Classic show, poor audience turnout though.
They would not listen, they’re not listening still – Perhaps they never will
Thanks to all you lovely people who came to the gigs @ Chislehurst, Sutton & New Milton. When an audience reacts to our set so positively it really makes us proud & happy . We all look forward to meeting friends old & new @ the next 5 gigs in Bilston, Wavendon, Lowdham, Hebden Bridge & York
Beautiful piece of writing by a Stackridge fan, talking about the recording at the Mem hall -
… is the English way …
Or so said Pink Floyd, on an album that sold by the pantechnicon-load. Meanwhile, in another album from the same year, another band were giving us a taste of the many muted moods that comprise the English at work, rest and play. For many, ‘The Man In The Bowler Hat’ is some kind of Stackridge masterpiece (while for others, the first album, or ‘Friendliness’ or ‘Extravaganza’, or ‘Sex And Flags’ or ‘A Victory For Common Sense’ or even ‘Mr. Mick’ might take that title). Which ever album you choose, there’ll be layers of English whimsy, covered by English reserve, covering an aching sadness and a longing for an Arthurian time when all was right with the world, when animals and mankind lived happily side-by-side, and the concerns of the one were the concerns of the community, in a quiet, unfussy way.
The Kinks, through the pen of Raymond Douglas Davies, have long chronicled the ache many feel for a lost Britain, of an Empire that was mighty yet wise, vast yet connected, strong yet tender. The Beatles gave us the whimsy and wackery of a Britain embracing post-Empire decline and the sweet sticky bubblegum tang wafting across the Atlantic of R’n'B and Rock’n'Roll, and wrapped their own Murky Mersey vision around it, while the Animals took the Chicago Blues and Dylan’s folk-theft, melded them with Tyneside fog and grit, and sold it all right back to them. The Who stamped – literally – their own furious mark on the whole British decline and took all the elements mentioned, whacked it up to eleven and then added some brainy apercus from a bony geezer watching slyly from the side.
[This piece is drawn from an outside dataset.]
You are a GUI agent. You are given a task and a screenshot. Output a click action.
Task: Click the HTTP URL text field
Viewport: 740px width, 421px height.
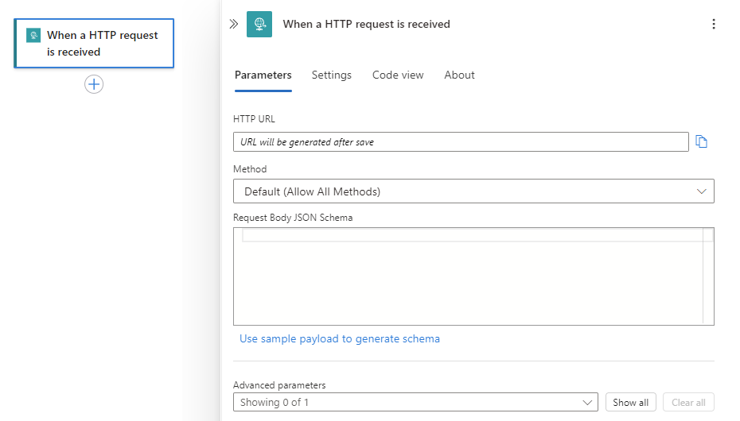coord(460,141)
So when the brightly coloured jackets and hippy dresses and the technicolour dreams of the late sixties faded, Pink Floyd indulged in a bit of stall-setting: the legacy of the Second World War might have been lost Empire, swopped for cradle-to-grave welfare, but it came with the price-tag of a generation of parents aping Trevor Howard and Celia Johnson – all clipped vowels and repressed emotions, or brave widows coping with the loss of a husband (at least in the middle-class world inhabited by Roger Waters). All this grist was milled by these artists to give us – lucky, lucky us – some of the most dynamic, exciting and personal popular music ever. Music that was British, often peculiarly English – but a gift to the wider world too. And for every artist or band that enjoyed world-wide success, there might be ten, twenty, fifty or a hundred that, for whatever reason, remained largely unheralded.
That was the fate of Stackridge – but as I listen to the live recording of ‘Beside The Sea’ I hear all that British / English yearning – the sticky and sweet, yet sour and sad emotions of a day by the seaside, with all the memories and often-dashed expectations of generations of folk hoping for a short release from their quiet desperation.
In my humble opinion, what Roger Waters and Pink Floyd laid out over the course of several beautifully-produced, immaculately played, yet (for me) unengaging albums, Stackridge better – time and again – in the course of their song-crafting history. It’s the sigh behind the laugh, the regret behind the chortle, and the teeth gritting to smile through the disappointment that’s so real, so perfectly-realised – and so vital. Long live Stackridge – English diarists extraordinaire – now with added Celtic vim and achingly-gorgeous melody-lines.